**READING TEXT:**
The FDA and other regulatory agencies are starting to require drug companies to provide more data to support the selection of specific species (and even strains) to test new drugs. A given animal model may be deemed inappropriate if that animal lacks an appropriate drug target, has an irrelevant target, or metabolises the drug differently from humans. During our data collection, we encountered several instances in which an animal model was excluded from toxicity testing owing to the aforementioned reasons. However, most of the investigational brochures did not provide an explanation for the selection of animal models, leading us to believe that if there was not a reason to exclude a particular model, no reason was needed to include or justify the use of a particular model.

We made considerable effort to collect data that would enable a direct comparison between animal and human toxicities but recognised at the study onset that the data could not completely answer the question at hand. For that to be possible, each toxicity would need to be evaluated and reported in both preclinical and clinical studies, which is not always the case. For example, several small molecules have skin rash as a toxicity, and this is often underreported in animal toxicity studies. In addition, toxicities are often evaluated differently in animals and humans. In animals, individual organs are removed and assessed for physiological changes, whereas in humans, laboratory changes in blood and urine are relied upon to assess these changes. Also, toxicities that can be vocalised by humans, such as fatigue, pain, and dizziness, have to be assessed by observation in animals.

Considering the limitations of comparing toxicity profiles of animals and humans, our analysis has some strengths. In addition to PPV and NPV analyses, kappa, MCC, and BAR statistical analyses were performed and are presented in the supplement, and these were in agreement with each other in determining the lack of correlation. In addition, our results are in agreement with previous reports showing that haematologic toxicities are the most likely to be predicted for humans by animal models.8,10,13 The objective nature of haematologic data, as opposed to observational data, could explain this phenomenon.

The lack of correlation in terms of efficacy between animal models and humans has been well documented and illustrates how different species can produce different drug effects. Many drug candidates are moved into clinical testing on the basis of preclinical data showing efficacy for a desired indication in animals, only for the drug to be deemed ineffective in patients. In our analysis, we were limited by the number of drugs with sufficient preclinical and clinical data available. Although 108 drugs were enough to reliably estimate measures of agreement and predictive capacity in our analysis, a larger study encompassing more oncology drugs would provide more definitive conclusions, and we have planned such a study using an FDA database of toxicity profiles.

**MATERIAL SHOWN:**
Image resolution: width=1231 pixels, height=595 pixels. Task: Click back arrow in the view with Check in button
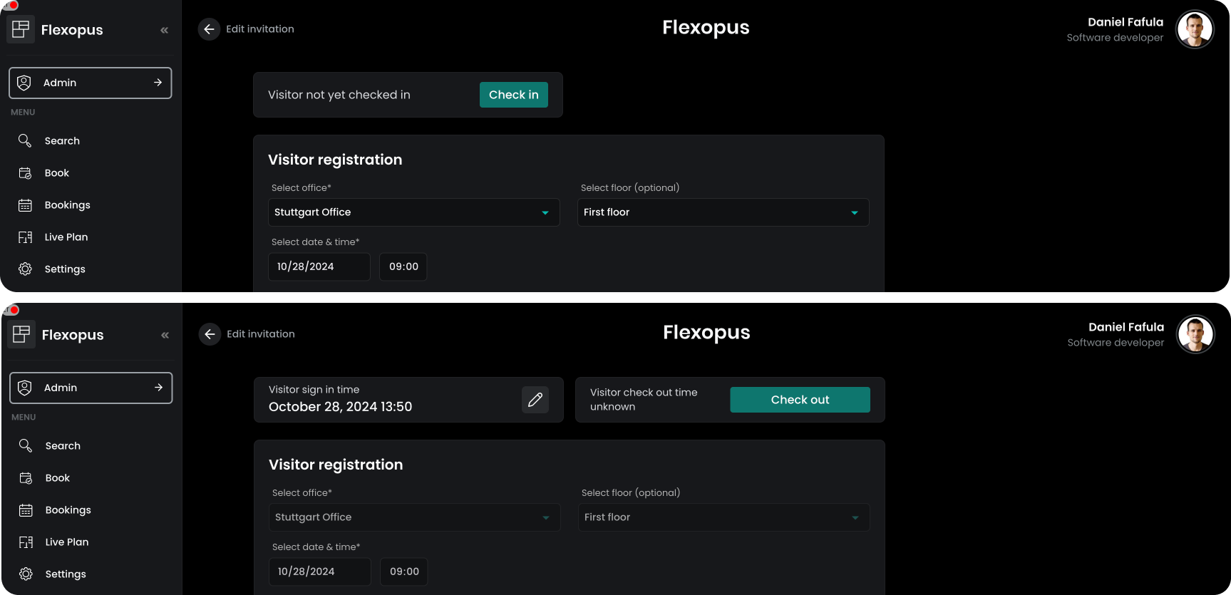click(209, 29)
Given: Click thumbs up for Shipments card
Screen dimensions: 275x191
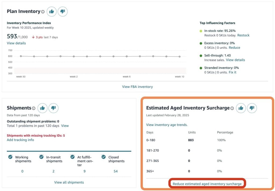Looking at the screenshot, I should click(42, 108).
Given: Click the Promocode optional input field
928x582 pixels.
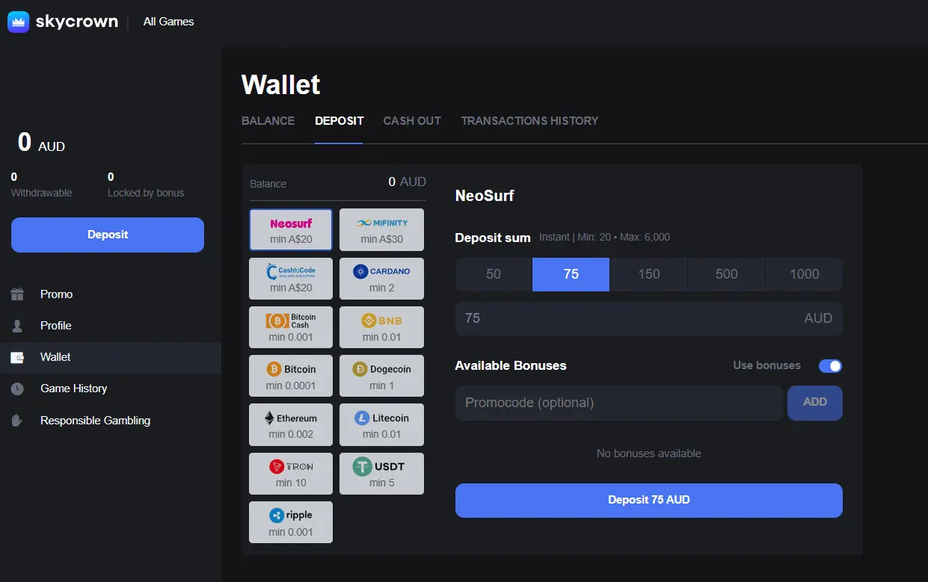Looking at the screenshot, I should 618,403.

**TASKS AND EXERCISES:**
1. List every statistical analysis that the passage on animal models in drug testing says was performed.
2. Translate this sentence from the passage on animal models in drug testing into Spanish: "A given animal model may be deemed inappropriate if that animal lacks an appropriate drug target, has an irrelevant target, or metabolises the drug differently from humans."
3. Answer these questions from the passage on animal models in drug testing.
(a) Which toxicities are most likely to be predicted for humans by animal models?
(b) How many drugs were included in the analysis?
(c) What source will the planned larger study use?

**ANSWERS FOR EACH ITEM:**
1.
PPV
NPV
kappa
MCC
BAR

2. Un modelo animal determinado puede considerarse inadecuado si ese animal carece de una diana farmacológica adecuada, tiene una diana irrelevante o metaboliza el fármaco de forma diferente a los humanos.

3.
(a) Haematologic toxicities.
(b) 108 drugs.
(c) An FDA database of toxicity profiles.